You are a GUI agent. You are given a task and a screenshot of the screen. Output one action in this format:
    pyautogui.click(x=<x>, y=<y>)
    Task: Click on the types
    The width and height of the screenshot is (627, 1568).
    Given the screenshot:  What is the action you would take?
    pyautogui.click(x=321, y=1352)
----------
EXERCISE OBJECTIVE -> Set out every line of the items above as a numbered list, leaving out any blank lines.

OUTPUT OF THE TASK ->
1. You are a GUI agent. You are given a task and a screenshot of the screen. Output one action in this format:
2.     pyautogui.click(x=<x>, y=<y>)
3.     Task: Click on the types
4.     The width and height of the screenshot is (627, 1568).
5.     Given the screenshot:  What is the action you would take?
6.     pyautogui.click(x=321, y=1352)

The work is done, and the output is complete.